Take the records below from their first line to the line with "香港天主教教區基督徒合一委員會 (51, 2104)", and restate those lines word for word.
═════ Input material ═════
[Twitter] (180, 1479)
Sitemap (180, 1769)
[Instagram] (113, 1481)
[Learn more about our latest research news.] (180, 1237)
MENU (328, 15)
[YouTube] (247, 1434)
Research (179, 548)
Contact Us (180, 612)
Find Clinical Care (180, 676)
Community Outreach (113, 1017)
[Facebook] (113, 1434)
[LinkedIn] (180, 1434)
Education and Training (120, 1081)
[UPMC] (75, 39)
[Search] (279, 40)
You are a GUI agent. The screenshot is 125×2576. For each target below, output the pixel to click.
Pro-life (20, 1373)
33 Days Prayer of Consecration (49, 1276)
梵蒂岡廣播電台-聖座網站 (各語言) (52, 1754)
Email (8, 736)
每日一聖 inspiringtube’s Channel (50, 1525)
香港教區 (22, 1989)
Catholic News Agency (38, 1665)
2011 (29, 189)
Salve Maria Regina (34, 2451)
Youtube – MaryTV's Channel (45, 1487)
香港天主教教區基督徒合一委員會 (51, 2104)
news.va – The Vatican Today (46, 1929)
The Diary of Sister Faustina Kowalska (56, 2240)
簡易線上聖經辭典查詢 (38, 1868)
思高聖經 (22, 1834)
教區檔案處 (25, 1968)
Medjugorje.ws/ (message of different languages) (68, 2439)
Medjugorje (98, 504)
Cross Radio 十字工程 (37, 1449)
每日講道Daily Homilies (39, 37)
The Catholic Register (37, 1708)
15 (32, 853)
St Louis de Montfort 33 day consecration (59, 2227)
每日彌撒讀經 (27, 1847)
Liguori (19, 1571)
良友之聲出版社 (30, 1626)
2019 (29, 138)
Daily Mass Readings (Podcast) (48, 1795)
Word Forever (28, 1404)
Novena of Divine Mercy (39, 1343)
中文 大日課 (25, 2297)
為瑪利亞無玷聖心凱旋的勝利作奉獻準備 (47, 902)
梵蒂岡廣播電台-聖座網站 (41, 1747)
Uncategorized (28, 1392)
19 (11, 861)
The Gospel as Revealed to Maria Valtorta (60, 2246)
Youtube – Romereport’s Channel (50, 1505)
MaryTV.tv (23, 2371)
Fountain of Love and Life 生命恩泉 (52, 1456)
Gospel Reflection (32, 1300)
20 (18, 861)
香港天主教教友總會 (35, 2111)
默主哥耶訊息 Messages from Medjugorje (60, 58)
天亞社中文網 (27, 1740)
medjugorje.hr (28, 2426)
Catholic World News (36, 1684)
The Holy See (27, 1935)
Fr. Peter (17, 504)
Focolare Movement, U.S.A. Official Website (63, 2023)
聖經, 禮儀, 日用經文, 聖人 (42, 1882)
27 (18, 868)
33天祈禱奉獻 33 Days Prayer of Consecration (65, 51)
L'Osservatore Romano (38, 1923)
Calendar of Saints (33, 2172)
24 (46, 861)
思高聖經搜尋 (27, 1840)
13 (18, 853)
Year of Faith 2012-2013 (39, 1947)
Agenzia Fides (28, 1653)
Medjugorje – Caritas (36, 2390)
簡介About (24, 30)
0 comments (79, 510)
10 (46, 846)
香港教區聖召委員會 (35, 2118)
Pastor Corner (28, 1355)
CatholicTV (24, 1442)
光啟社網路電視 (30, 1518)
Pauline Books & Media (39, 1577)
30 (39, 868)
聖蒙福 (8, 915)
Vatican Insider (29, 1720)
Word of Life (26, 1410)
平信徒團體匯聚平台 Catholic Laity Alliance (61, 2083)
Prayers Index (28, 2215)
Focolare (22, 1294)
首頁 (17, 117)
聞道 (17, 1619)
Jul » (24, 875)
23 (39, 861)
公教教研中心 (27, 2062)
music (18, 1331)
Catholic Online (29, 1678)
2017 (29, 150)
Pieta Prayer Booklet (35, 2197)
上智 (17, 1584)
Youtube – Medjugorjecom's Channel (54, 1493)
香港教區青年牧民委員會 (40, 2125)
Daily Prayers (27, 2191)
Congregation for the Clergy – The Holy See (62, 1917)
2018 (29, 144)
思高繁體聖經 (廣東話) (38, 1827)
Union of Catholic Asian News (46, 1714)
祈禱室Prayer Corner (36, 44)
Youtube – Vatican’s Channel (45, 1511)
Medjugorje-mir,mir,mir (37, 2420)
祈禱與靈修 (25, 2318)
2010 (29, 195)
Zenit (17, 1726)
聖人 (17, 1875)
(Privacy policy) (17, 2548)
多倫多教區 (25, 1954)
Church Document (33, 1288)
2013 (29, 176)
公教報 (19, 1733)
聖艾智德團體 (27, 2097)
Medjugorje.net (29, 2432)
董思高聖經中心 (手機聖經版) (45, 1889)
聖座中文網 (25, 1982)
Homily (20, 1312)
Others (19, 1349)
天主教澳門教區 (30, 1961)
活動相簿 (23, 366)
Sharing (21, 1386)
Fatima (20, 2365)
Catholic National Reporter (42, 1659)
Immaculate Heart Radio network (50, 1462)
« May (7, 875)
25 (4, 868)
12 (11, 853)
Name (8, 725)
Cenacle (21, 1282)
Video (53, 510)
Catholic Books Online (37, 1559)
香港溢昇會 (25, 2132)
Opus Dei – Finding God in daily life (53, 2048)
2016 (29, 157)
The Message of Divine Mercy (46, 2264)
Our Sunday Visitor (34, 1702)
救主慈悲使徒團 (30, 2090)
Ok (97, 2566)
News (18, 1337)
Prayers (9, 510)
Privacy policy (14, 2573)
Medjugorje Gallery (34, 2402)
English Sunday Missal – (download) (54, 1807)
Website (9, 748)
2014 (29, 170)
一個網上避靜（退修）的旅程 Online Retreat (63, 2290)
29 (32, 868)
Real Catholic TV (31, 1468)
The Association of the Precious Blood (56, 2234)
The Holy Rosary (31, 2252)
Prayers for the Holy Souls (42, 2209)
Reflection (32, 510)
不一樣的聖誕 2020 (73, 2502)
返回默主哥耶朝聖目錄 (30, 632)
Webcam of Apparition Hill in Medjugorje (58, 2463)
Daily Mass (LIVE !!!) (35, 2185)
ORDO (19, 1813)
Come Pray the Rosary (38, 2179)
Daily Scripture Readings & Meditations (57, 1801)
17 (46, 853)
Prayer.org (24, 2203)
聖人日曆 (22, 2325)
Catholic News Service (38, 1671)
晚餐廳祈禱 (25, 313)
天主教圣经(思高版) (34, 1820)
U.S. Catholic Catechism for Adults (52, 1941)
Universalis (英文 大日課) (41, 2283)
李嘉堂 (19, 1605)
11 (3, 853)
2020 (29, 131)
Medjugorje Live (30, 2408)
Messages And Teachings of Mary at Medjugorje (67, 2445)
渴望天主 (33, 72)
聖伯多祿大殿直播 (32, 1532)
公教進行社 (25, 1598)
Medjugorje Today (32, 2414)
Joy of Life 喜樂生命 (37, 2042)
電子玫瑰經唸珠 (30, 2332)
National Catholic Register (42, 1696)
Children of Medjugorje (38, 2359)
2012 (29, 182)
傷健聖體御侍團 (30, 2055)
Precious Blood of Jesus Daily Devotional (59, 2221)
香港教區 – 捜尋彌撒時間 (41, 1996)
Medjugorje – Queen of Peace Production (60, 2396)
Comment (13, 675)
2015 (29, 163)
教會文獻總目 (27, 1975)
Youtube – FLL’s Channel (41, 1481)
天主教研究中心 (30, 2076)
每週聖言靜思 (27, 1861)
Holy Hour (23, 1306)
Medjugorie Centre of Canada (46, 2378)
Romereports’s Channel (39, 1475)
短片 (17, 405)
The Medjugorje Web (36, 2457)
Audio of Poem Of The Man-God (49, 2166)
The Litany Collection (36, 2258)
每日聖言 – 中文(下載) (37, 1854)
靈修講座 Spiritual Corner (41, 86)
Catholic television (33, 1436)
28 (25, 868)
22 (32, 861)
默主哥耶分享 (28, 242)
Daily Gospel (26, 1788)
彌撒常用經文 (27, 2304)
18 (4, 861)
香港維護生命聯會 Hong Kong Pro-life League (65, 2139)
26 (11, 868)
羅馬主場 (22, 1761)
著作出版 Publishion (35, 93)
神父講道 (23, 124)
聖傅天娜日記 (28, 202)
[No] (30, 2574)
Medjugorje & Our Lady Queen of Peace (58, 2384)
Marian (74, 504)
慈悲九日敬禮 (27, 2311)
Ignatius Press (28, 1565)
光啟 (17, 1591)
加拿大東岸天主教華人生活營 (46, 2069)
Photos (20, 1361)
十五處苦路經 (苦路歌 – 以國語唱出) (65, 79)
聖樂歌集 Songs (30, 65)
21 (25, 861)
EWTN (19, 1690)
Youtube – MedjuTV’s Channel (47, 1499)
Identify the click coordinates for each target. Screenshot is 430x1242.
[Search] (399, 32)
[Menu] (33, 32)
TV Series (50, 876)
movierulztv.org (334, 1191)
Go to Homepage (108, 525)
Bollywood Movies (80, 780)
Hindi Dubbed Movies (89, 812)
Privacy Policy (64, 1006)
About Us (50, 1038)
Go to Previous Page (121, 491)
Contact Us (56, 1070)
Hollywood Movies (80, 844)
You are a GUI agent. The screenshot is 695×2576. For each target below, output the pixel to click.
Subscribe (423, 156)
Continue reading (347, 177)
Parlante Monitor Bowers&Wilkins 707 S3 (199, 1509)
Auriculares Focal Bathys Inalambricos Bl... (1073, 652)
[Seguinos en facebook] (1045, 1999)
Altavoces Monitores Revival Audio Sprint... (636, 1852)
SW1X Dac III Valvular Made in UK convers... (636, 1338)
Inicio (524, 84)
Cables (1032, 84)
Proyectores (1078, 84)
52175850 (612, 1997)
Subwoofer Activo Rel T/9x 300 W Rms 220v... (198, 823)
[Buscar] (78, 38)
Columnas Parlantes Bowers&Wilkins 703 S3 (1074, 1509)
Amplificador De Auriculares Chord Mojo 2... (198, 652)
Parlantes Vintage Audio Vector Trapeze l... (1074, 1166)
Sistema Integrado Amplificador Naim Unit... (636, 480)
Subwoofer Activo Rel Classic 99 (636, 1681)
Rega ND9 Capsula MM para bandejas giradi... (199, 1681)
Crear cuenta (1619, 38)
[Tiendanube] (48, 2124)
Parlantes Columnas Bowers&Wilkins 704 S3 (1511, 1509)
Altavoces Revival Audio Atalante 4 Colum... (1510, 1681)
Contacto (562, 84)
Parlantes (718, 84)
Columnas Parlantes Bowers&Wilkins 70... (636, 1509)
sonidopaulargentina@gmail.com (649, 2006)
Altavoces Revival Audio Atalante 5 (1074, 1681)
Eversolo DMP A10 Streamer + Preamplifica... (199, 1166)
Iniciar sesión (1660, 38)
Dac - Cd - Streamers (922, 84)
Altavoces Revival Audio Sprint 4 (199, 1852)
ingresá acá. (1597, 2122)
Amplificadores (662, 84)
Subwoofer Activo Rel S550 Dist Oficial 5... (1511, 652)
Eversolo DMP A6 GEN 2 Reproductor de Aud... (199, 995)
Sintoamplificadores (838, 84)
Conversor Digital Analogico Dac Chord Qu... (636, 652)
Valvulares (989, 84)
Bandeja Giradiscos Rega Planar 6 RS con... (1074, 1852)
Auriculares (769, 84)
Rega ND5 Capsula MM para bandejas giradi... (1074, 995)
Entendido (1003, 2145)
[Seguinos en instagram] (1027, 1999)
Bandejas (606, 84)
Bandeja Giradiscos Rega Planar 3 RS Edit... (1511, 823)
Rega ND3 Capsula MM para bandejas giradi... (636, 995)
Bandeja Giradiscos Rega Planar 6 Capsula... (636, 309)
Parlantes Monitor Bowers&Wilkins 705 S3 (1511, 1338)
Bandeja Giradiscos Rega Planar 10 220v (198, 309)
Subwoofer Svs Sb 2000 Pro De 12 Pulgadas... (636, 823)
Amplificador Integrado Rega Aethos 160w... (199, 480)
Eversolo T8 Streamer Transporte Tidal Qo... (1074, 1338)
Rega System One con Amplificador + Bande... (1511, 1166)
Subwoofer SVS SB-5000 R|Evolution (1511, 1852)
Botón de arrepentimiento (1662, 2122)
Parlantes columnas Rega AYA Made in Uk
═════
Result for this task:
[Twitter] (180, 1479)
Sitemap (180, 1769)
[Instagram] (113, 1481)
[Learn more about our latest research news.] (180, 1237)
MENU (328, 15)
[YouTube] (247, 1434)
Research (179, 548)
Contact Us (180, 612)
Find Clinical Care (180, 676)
Community Outreach (113, 1017)
[Facebook] (113, 1434)
[LinkedIn] (180, 1434)
Education and Training (120, 1081)
[UPMC] (75, 39)
[Search] (279, 40)
You are a GUI agent. The screenshot is 125×2576. For each target below, output the pixel to click.
Pro-life (20, 1373)
33 Days Prayer of Consecration (49, 1276)
梵蒂岡廣播電台-聖座網站 (各語言) (52, 1754)
Email (8, 736)
每日一聖 inspiringtube’s Channel (50, 1525)
香港教區 (22, 1989)
Catholic News Agency (38, 1665)
2011 (29, 189)
Salve Maria Regina (34, 2451)
Youtube – MaryTV's Channel (45, 1487)
香港天主教教區基督徒合一委員會 (51, 2104)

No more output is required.